People often start out in business together with nothing more than a hand shake, but they rarely anticipate the number and variety of decisions they will have to make moving forward. It is common for young partners to exhibit flexibility in the beginning but as businesses grow or struggle, the decisions become more complex and more important and partner flexibility starts to wane. If the partners cannot agree on key decisions, the partnership falls apart. See “Ending Bad Partnerships“. Without a well drafted written agreement, the partners have no mechanism for operational continuity or for winding up the company’s affairs. Will one partner be bought out? If so, for how much? How should the business be valued? If both partners wish to continue, who will retain the company’s assets, including the company’s name, website, location and customer lists? If both partners have personally guaranteed a lease, how will the exiting partner be relieved of his obligations? What other continuing debt obligations will the exiting partner retain? If the partners decide to dissolve the partnership, how will the company’s debt be paid? How will the remaining assets be divided? Who will be responsible for winding up the company’s affairs? What if one partner abandons a failing business entirely and disappears? What recourse does the remaining partner have to recover losses? A well drafted partnership agreement will set forth mechanisms to deal with such contingencies.
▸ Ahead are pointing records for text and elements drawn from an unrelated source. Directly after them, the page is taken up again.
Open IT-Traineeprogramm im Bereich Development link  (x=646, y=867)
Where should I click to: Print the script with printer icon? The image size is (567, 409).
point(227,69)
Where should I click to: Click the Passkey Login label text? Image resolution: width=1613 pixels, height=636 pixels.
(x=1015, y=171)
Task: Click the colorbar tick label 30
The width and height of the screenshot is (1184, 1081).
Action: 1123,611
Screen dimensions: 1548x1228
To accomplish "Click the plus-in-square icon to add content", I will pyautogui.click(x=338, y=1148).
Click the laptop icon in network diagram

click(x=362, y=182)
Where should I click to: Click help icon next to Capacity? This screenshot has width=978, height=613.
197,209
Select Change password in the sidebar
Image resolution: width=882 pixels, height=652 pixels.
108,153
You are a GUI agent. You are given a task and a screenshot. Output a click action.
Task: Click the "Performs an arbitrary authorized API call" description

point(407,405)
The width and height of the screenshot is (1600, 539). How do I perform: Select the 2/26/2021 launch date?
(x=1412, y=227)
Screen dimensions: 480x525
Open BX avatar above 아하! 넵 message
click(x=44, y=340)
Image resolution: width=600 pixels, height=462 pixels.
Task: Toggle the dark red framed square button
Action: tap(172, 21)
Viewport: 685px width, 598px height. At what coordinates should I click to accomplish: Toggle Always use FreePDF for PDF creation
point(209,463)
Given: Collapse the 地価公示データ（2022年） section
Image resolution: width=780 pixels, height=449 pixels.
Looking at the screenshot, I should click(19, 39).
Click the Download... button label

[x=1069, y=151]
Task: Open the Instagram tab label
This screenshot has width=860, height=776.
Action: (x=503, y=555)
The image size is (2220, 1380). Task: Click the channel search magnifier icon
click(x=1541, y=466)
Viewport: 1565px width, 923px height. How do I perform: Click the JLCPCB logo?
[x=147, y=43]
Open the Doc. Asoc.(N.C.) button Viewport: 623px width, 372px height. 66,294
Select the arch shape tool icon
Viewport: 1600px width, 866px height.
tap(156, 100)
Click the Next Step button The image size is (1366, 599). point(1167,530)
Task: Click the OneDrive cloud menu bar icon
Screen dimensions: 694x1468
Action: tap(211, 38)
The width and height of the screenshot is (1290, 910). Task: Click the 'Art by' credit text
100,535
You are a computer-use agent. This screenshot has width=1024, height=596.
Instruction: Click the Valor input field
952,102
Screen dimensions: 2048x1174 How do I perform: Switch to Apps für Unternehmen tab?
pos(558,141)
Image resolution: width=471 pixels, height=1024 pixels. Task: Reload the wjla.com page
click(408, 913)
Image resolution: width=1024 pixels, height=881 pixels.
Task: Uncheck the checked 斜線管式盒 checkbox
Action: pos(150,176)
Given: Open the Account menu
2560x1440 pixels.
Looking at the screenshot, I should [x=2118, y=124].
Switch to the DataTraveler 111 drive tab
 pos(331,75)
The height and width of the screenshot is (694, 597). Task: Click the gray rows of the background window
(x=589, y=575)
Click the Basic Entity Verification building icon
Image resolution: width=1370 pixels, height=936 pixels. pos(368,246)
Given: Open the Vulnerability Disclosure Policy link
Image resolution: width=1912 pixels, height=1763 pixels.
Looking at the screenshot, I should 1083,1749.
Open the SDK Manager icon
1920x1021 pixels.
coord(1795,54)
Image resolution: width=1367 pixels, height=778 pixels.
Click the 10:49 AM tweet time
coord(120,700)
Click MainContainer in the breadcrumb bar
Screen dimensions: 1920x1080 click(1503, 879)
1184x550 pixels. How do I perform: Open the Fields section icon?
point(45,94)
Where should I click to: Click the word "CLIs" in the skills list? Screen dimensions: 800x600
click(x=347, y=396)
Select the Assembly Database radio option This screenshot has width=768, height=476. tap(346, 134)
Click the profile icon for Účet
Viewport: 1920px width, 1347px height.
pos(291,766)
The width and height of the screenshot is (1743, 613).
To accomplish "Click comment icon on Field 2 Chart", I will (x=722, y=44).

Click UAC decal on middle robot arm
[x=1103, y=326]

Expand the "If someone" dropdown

In addition, the partnership agreement will define procedures for taking out loans, making capital improvements, securing investment, bringing on new partners, determining partner income and agreeing to contractual commitments.  In most cases, lenders are reluctant to lend money to partnerships that do not have a formal written partnership agreement.  One partner may be forced to provide a personal guarantee with limited recourse against the other.  Even worse, one partner may expose the other to significant civil liability for negligent and/or criminal acts.  It is common for the more responsible partner to be left holding the bag.
To prepare for all of these contingencies, prospective partners should consult a San Diego Partnership Attorney regarding all available options.  Forming a corporation, a limited liability company or other business entity offers additional partner insulation from liabilities.  If the ultimate choice remains a Partnership, it is not wise to move forward without a well drafted agreement.